- Professor Indigo, played by Andrej Hryc in the music video

Song by Peter Nagy
- Language: Slovak
- English title: Professor Indigo
- Released: 1983; 43 years ago
- Recorded: 1982
- Studio: Slovenský rozhlas, Košice, Czechoslovakia
- Length: 2:32

= Profesor Indigo =

1983 song by Peter Nagy

"Profesor Indigo" (English: Professor Indigo) is a song written by Slovak musician Peter Nagy released on Opus Records in 1983.

The first time Nagy recorded a song in a studio was as a 17-year-old, recording in the studio of Slovak Radio in Košice in 1982; however, the song was released only in the following year, becoming a hit in the country and launching Nagy's musical career.

The song describes a man in a blue coat, nicknamed Professor Indigo, inspired by a math teacher from the Gymnázium Jána Adama Raymana, where Nagy studied.

== Background ==
After completing high school in Prešov, Nagy attended the Faculty of Philosophy at Pavol Jozef Šafárik University. He initially pursued a career as a folk singer. At the age of seventeen, he recorded his first song in a studio. He performed with eastern Slovak bands such as Profily, Fultura, and the group Karla Witz. Nagy's breakthrough came with the song Profesor Indigo, which brought him public recognition. He recorded this track in August 1982 at the Košice Radio studio, collaborating with guitarist Karel Witz, who had previously worked with bands like Collegium Musicum and Modus. After releasing a year later, the song was a hit in Czechoslovakia, topping all of the charts. In November 1983, Nagy founded a band called Indigo, named after his hit.

In 2020, a remake of the song was created. It was included in Nagy's new album, Aj tak sme frajeri.

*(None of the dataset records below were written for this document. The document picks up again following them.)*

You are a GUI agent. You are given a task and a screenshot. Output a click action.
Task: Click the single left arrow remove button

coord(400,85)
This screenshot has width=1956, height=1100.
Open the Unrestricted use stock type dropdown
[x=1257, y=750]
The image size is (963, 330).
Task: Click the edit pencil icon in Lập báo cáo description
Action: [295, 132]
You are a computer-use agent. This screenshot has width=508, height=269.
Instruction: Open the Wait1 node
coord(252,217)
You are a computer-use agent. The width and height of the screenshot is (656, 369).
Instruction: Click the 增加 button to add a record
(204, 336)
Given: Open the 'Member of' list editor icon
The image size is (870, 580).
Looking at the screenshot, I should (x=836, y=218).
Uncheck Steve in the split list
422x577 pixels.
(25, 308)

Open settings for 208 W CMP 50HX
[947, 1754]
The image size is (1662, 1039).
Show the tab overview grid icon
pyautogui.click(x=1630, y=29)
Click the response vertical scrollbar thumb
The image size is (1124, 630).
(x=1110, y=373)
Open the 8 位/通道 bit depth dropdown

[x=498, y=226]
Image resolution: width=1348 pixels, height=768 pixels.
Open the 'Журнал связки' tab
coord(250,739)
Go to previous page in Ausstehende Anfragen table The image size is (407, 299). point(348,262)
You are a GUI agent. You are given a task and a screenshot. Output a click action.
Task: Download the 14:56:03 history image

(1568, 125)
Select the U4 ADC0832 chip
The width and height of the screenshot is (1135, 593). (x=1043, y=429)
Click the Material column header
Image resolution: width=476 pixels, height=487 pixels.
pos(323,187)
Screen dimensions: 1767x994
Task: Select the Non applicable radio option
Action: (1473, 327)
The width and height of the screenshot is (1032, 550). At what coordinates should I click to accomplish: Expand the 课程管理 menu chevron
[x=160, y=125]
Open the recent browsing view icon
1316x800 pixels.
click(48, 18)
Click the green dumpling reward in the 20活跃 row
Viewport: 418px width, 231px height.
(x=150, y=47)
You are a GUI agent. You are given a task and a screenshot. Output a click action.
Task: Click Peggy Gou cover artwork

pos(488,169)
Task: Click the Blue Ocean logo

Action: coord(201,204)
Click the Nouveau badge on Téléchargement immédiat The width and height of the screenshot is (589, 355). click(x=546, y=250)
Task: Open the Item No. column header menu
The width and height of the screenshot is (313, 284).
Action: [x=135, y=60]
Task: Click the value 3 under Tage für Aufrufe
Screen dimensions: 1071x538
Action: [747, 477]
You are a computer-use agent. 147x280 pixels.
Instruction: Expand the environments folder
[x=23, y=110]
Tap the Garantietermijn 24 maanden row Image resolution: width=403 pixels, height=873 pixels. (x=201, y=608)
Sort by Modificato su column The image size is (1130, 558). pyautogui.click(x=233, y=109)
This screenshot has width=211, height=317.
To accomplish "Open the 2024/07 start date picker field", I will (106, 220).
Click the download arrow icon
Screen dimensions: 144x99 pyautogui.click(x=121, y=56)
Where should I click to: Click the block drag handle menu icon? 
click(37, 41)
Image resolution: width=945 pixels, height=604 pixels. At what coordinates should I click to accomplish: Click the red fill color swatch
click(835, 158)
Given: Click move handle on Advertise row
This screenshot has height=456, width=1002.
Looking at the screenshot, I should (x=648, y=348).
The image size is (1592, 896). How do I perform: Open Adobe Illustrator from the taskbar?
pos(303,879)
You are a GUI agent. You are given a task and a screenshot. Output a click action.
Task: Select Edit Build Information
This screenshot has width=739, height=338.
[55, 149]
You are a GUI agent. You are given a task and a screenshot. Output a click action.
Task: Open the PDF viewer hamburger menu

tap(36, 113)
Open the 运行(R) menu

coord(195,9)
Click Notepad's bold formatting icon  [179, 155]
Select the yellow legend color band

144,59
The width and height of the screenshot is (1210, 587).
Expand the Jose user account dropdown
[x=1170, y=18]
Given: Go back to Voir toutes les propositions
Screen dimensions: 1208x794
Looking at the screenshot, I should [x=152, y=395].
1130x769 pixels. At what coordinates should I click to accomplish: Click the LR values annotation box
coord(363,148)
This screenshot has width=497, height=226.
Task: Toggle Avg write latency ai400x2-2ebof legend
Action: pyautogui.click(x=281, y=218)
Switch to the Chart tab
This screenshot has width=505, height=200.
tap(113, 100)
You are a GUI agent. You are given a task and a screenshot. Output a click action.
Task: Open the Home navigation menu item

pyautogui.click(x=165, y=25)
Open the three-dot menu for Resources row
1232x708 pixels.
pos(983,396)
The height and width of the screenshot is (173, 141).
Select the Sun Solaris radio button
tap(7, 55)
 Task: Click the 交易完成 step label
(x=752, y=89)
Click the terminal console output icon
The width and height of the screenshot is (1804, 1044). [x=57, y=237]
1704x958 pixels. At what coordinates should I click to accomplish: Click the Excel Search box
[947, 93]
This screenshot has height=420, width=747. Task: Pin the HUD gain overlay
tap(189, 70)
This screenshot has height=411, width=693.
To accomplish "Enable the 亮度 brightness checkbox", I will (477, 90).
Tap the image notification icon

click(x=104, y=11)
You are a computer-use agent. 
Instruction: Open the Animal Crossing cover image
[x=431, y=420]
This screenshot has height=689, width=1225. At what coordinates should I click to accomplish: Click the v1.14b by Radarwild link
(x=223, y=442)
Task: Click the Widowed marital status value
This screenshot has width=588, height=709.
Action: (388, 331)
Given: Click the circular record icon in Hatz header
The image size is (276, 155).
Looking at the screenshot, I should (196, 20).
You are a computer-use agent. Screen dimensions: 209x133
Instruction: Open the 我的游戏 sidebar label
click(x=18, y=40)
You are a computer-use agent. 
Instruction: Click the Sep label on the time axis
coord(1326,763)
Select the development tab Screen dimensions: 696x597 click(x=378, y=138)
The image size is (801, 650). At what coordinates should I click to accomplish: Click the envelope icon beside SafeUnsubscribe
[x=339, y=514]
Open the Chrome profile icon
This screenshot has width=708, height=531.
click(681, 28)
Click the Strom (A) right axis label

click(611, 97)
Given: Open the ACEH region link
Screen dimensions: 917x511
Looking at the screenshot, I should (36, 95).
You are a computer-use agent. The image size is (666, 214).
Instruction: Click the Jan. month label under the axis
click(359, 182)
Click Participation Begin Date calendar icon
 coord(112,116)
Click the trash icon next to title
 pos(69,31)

In an interview in 2025, Nagy revealed the professor in the song was a real-life figure, a mathematics professor at the school which taught Nagy, stating that "He didn't understand that I was out of touch with reality. I don't have exact thinking, like at all. I'm always out of touch somewhere. I just got a D in math because he couldn't teach me, and that created a nervousness between us. So, while I finished elementary school with straight A's, in high school I got two D's and seven C's. Because I was completely out of touch with reality, even for the professors, because I already had long hair and stuff. And they were nervous about that".

== Music video ==
Following the song's success, a music video was made by the television song show 5xP in 1983. It was directed by the well-known music director Jozef Kaiser, featuring Andrej Hryc in the main role as Professor Indigo. During this period, the TV hit parade 5 × P and the Military Art Ensemble included the music video of Profesor Indigo in the March round of the competition, where it would finish in first place, winning the contest.